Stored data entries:
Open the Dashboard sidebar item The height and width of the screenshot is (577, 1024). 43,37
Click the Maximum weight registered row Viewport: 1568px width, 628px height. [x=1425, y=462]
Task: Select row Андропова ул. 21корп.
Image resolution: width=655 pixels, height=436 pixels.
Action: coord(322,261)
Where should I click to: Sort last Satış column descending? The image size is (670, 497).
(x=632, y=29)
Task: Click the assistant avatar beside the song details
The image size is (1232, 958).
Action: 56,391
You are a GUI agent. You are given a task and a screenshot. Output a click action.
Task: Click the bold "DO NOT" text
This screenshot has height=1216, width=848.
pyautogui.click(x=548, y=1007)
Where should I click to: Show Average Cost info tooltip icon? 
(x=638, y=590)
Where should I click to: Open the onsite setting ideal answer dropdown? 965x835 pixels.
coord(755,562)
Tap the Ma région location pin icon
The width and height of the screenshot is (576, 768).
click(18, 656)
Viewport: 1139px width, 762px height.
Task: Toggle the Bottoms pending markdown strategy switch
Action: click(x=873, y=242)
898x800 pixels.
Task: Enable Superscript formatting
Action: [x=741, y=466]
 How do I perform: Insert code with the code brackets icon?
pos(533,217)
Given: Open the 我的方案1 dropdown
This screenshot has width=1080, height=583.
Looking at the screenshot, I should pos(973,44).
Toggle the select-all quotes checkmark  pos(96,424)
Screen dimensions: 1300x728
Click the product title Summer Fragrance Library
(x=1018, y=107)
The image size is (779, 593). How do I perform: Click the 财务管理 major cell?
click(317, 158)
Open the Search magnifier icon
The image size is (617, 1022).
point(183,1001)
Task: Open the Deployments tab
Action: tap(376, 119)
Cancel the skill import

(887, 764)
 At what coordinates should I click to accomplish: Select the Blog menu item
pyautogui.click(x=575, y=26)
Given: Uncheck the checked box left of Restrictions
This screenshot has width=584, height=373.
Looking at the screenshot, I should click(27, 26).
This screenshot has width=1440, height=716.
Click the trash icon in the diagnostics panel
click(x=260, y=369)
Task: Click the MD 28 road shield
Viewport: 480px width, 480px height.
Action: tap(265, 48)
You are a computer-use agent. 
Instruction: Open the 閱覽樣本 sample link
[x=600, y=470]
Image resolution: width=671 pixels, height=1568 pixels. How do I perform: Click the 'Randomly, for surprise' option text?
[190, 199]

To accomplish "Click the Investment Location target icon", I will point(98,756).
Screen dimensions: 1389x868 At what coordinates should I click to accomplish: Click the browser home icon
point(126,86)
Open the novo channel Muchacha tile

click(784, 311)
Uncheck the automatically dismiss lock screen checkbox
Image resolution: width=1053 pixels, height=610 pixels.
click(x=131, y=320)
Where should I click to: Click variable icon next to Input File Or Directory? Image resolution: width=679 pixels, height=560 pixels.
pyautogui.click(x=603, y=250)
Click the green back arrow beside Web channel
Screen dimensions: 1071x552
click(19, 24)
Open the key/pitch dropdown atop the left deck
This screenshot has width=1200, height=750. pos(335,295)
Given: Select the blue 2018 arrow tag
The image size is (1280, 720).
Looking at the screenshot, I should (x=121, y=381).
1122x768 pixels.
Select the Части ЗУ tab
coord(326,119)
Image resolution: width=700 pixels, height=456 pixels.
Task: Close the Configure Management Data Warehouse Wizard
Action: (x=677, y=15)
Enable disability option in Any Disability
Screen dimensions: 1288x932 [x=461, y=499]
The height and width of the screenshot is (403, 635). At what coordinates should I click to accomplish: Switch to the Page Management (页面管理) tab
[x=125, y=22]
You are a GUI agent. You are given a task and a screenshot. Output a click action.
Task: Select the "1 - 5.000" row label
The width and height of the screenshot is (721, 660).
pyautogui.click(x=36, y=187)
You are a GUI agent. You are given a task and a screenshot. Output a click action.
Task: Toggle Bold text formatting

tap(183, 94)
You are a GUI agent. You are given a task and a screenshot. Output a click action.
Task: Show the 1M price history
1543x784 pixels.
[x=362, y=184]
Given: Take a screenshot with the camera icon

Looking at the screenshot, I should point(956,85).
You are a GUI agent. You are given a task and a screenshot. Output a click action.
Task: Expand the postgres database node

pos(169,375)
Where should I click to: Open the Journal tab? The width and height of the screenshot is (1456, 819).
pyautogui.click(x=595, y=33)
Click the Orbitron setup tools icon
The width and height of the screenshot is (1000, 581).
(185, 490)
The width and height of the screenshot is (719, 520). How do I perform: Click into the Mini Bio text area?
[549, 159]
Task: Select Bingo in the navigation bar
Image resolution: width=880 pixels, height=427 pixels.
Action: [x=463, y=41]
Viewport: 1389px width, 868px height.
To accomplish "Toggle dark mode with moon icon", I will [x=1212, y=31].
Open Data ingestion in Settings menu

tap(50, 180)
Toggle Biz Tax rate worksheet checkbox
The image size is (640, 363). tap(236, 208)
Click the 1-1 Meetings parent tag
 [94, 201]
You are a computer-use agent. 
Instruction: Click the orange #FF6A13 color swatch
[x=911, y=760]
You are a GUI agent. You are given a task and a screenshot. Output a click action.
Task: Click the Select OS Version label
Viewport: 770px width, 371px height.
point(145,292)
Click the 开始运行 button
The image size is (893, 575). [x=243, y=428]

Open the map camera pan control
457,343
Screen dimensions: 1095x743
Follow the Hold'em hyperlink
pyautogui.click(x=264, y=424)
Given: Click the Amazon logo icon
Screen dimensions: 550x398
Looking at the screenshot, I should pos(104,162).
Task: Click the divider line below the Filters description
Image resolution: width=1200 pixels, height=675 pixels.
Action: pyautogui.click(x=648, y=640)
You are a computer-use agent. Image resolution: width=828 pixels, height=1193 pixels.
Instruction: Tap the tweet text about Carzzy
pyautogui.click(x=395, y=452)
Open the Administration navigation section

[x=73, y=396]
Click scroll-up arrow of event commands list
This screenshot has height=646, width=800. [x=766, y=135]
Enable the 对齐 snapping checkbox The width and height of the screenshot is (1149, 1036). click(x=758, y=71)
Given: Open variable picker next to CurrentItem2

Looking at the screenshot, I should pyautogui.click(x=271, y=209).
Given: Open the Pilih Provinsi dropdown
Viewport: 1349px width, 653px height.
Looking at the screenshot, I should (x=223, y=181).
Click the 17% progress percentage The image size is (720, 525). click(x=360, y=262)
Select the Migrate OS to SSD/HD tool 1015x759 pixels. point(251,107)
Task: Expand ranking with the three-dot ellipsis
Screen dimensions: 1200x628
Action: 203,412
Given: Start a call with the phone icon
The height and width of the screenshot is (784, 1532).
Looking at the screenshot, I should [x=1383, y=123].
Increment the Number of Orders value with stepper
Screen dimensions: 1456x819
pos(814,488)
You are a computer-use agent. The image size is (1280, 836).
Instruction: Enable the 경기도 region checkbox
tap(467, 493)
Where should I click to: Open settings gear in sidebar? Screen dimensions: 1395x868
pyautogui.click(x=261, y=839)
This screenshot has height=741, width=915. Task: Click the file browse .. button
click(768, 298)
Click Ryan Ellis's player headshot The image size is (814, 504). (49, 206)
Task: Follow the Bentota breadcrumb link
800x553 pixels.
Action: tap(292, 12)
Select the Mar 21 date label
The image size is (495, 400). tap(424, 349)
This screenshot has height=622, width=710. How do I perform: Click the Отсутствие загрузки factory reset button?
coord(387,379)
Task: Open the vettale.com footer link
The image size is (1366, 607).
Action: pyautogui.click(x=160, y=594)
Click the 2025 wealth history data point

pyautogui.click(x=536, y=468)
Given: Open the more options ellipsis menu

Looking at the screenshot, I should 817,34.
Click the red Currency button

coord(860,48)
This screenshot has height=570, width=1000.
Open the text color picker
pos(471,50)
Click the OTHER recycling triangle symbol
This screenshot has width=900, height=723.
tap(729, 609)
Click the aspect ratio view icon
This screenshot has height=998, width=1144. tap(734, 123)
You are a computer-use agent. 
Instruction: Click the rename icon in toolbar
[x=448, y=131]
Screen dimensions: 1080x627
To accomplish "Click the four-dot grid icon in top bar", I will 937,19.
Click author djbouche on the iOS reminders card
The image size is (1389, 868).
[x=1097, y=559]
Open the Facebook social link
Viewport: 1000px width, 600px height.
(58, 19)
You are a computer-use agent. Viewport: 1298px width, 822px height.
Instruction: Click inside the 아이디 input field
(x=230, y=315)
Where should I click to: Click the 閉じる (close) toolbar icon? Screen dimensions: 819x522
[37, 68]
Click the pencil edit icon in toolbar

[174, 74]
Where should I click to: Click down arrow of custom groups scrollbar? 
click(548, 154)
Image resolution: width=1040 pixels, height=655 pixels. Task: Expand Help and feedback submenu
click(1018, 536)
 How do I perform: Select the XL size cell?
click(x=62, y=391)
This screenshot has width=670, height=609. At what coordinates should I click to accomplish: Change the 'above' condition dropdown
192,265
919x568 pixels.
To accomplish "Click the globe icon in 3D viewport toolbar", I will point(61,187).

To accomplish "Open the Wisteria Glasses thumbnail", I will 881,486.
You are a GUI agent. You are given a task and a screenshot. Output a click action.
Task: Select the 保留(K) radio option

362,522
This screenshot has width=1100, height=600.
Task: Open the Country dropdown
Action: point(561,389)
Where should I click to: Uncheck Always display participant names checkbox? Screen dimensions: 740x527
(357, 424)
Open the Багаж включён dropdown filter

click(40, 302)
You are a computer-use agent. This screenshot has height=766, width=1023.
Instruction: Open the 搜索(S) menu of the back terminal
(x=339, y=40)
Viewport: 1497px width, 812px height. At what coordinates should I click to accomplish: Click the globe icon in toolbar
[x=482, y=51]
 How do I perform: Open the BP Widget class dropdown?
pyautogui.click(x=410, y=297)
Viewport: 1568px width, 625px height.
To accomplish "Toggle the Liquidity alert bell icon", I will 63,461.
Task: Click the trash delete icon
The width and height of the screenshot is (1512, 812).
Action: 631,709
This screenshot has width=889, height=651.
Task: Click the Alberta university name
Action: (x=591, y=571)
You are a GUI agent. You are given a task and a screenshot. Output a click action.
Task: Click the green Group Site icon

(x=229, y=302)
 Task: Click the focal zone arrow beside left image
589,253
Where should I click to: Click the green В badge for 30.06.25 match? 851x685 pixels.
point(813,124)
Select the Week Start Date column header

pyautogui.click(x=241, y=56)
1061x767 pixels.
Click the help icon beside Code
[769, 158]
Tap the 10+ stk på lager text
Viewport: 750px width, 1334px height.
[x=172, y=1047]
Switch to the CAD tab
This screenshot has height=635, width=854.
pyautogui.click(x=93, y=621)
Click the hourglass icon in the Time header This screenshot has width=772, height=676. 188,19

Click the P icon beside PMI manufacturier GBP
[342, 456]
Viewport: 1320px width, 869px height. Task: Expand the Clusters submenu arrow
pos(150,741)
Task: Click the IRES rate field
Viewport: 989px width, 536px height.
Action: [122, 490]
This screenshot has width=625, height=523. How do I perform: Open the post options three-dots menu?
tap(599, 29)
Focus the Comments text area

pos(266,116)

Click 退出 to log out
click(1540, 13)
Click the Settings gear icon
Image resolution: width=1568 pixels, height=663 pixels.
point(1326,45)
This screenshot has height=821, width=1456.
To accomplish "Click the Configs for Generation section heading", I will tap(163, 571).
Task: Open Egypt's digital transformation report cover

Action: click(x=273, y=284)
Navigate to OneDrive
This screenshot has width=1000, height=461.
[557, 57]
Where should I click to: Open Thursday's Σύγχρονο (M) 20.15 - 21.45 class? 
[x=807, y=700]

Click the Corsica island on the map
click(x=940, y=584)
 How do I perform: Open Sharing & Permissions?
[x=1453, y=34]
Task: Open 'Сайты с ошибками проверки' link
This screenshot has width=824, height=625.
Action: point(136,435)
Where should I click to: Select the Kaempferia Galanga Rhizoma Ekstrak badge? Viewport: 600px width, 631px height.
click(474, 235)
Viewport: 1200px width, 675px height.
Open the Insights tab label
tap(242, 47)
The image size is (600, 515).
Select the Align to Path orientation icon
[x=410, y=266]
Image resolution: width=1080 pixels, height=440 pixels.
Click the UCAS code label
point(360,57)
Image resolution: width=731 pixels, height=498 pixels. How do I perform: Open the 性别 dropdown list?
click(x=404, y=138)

**Exercise details**
Only the lines above that hold "will" are wanted. Show every one of them.

**Response below**
To accomplish "Click the Investment Location target icon", I will point(98,756).
To accomplish "Toggle dark mode with moon icon", I will [x=1212, y=31].
To accomplish "Click the four-dot grid icon in top bar", I will 937,19.
To accomplish "Click the globe icon in 3D viewport toolbar", I will point(61,187).
To accomplish "Open the Wisteria Glasses thumbnail", I will 881,486.
To accomplish "Toggle the Liquidity alert bell icon", I will 63,461.
To accomplish "Click the Configs for Generation section heading", I will tap(163, 571).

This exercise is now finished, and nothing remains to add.